Почему, согласно приведённому ниже тексту, землевладельцы сгоняли людей с земли и за что королевские патрули потом вешали их на деревьях вдоль дорог?

■ Приведённый текст
_ _ _ _
Понимаете, я всегда любил историю. Я всегда был в каких-то нормальных, я считаю, пределах (некоторые считают в ненормальных пределах), – любопытен, и поэтому история мне всегда была интересна. Я немного знаю историю Англии. Я представил себе, каково было бы Сэмюэлю Беккету родиться не в ХХ веке, а в XVI, лет на 400 пораньше. Во времена царствования государя Генриха VIII. Попасть под процесс огораживания, попасть под процесс церковной реформации, когда король сказал: сейчас мы распатроним все эти монастыри, а я сам буду главным по части церкви. В те времена, когда отрубили голову Томасу Мору, когда примерно 80 тысяч человек развешали по деревьям. Сначала землевладельцы сгоняли их с земли, потому что поля превращались в пастбища, а потом королевские патрули вешали их на деревьях вдоль дорог, потому что они были бродяги. А это наказывалось. – То интересно: пожив в эту эпоху достославную, что сказал бы Сэмюэл Беккет о страданиях человека ХХ века, который катается как сыр в масле?..
_ _ _ _
■ Фрагменты данных
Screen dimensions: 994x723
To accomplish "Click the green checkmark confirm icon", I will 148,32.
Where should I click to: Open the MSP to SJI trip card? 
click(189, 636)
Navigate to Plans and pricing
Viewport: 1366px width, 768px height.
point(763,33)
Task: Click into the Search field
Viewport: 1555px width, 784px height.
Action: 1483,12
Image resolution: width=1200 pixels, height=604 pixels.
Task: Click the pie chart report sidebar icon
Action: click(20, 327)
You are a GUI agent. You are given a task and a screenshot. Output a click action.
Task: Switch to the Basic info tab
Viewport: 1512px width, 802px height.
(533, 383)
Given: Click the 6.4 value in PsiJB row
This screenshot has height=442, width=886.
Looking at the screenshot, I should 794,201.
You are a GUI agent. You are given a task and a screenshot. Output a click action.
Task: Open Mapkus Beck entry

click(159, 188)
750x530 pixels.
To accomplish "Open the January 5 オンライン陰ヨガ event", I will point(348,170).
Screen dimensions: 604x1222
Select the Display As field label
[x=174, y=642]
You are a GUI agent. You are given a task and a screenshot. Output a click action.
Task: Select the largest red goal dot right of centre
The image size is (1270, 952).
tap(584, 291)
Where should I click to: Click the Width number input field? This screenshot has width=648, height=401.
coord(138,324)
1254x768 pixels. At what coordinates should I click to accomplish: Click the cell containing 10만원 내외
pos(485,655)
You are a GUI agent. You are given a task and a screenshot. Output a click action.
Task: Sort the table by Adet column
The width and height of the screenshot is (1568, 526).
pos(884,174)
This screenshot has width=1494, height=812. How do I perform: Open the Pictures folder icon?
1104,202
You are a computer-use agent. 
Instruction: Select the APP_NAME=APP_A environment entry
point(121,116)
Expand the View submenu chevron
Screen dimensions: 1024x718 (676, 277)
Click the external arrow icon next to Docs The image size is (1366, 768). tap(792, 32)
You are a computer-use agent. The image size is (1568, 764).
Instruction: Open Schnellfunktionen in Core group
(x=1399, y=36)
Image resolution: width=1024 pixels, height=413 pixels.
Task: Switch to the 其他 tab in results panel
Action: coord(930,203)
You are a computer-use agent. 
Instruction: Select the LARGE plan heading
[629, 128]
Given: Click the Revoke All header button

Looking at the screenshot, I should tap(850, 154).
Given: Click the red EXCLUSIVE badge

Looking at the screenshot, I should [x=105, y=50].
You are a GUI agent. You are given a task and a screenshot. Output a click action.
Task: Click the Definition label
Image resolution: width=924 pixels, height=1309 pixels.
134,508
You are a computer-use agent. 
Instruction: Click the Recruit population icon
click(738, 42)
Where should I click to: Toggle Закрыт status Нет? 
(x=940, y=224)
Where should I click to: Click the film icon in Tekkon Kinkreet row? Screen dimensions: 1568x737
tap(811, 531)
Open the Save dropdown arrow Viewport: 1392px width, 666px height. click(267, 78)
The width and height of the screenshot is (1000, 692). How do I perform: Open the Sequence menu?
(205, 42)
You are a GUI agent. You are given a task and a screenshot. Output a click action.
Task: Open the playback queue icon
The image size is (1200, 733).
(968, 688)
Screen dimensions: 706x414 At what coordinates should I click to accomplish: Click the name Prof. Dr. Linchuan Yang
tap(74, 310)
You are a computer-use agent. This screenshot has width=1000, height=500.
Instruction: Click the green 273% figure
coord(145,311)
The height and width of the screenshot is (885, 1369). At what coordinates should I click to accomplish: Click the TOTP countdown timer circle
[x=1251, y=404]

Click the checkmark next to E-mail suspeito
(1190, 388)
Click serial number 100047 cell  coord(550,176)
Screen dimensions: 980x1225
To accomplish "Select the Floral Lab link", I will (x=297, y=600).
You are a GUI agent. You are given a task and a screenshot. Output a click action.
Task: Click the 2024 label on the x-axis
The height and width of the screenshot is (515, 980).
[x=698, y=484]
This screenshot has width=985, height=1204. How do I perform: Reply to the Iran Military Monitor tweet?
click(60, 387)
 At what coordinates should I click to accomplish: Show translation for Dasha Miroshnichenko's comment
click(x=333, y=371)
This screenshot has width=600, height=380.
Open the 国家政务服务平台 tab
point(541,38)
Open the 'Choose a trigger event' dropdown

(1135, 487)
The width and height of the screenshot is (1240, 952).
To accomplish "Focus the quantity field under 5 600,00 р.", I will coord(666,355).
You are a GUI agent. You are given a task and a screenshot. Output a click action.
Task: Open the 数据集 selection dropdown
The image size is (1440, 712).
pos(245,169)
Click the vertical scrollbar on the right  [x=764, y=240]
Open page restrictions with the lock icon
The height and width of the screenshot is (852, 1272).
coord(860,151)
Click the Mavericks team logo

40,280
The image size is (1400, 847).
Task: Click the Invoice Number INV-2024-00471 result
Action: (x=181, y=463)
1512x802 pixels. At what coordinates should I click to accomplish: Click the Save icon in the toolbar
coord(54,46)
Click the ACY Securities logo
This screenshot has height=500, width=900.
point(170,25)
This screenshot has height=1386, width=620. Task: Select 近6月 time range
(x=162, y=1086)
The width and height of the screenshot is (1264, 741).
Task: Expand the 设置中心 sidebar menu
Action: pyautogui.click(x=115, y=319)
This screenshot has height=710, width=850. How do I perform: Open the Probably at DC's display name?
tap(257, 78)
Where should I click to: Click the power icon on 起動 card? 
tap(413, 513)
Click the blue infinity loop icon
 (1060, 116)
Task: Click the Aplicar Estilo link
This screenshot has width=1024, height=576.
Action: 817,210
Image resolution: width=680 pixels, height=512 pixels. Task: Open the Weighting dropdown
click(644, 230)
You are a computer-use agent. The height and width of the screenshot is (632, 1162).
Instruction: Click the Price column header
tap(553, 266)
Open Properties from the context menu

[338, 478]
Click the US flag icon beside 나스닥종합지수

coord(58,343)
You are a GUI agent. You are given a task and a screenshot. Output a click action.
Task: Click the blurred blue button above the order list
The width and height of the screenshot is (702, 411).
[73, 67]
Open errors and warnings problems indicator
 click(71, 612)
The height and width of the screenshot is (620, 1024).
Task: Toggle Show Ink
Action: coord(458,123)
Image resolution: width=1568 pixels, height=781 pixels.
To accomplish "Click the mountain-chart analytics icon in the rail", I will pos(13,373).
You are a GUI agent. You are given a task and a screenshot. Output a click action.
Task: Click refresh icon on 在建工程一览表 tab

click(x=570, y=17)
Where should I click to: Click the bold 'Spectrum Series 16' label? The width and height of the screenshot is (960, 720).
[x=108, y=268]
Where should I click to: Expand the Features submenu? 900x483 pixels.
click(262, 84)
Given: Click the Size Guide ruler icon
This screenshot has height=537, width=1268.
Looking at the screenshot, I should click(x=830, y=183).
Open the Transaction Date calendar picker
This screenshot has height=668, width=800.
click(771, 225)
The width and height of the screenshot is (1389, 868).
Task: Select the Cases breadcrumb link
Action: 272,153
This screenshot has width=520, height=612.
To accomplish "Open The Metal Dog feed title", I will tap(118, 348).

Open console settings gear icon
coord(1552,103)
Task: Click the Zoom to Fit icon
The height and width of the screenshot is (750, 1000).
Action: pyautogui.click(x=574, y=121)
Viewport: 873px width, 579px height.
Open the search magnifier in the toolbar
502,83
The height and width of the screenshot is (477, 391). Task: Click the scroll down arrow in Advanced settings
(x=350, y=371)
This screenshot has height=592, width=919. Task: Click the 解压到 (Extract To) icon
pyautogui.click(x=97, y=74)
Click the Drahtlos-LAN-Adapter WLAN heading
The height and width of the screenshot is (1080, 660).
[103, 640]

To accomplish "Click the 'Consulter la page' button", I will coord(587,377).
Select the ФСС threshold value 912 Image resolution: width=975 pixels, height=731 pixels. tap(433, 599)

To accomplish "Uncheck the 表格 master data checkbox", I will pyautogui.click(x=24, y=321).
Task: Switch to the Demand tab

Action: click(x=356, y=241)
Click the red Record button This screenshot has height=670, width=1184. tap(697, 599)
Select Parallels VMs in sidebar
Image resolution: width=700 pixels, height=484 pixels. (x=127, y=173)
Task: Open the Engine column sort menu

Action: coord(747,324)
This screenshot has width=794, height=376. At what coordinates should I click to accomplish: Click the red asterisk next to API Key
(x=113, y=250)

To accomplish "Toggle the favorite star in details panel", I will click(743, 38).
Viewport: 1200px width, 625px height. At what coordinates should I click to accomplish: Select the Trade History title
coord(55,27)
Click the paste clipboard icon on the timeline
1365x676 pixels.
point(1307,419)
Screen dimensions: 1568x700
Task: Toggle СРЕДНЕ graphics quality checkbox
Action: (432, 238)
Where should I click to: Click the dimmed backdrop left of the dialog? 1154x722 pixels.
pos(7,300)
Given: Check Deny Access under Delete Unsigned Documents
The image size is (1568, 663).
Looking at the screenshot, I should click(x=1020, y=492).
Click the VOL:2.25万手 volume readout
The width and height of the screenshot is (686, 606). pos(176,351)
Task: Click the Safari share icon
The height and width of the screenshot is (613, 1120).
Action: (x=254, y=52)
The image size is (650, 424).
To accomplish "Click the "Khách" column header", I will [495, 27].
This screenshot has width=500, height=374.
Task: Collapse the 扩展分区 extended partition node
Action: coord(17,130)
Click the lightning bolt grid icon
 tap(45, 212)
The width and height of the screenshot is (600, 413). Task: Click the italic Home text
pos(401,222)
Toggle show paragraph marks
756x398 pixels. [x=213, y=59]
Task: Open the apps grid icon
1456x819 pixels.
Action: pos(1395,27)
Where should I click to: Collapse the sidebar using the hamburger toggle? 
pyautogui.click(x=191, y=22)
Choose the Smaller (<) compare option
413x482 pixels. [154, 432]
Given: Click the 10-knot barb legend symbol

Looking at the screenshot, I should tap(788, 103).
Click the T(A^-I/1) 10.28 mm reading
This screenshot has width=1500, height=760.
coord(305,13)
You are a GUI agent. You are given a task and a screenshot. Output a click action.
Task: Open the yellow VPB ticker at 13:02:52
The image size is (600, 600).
_ _ _ _
■ Ответ к заданию
Землевладельцы сгоняли людей с земли, потому что поля превращались в пастбища. Королевские патрули вешали их потому, что те были бродягами, а это наказывалось.